▶ [Work to complete] The answer must be every line of the records below that contains the word "ყველა", copied out.
[Source data Boundary: Start]
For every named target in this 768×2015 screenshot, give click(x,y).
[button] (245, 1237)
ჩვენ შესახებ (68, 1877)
[Source data Boundary: End]
[Source data Boundary: Start]
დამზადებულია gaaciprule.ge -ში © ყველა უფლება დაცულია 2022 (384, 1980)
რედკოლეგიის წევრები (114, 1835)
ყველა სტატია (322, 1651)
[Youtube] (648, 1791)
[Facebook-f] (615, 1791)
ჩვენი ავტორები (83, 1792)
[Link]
[Source data Boundary: End]
▶ [Written reply]
დამზადებულია gaaciprule.ge -ში © ყველა უფლება დაცულია 2022 (384, 1980)
ყველა სტატია (322, 1651)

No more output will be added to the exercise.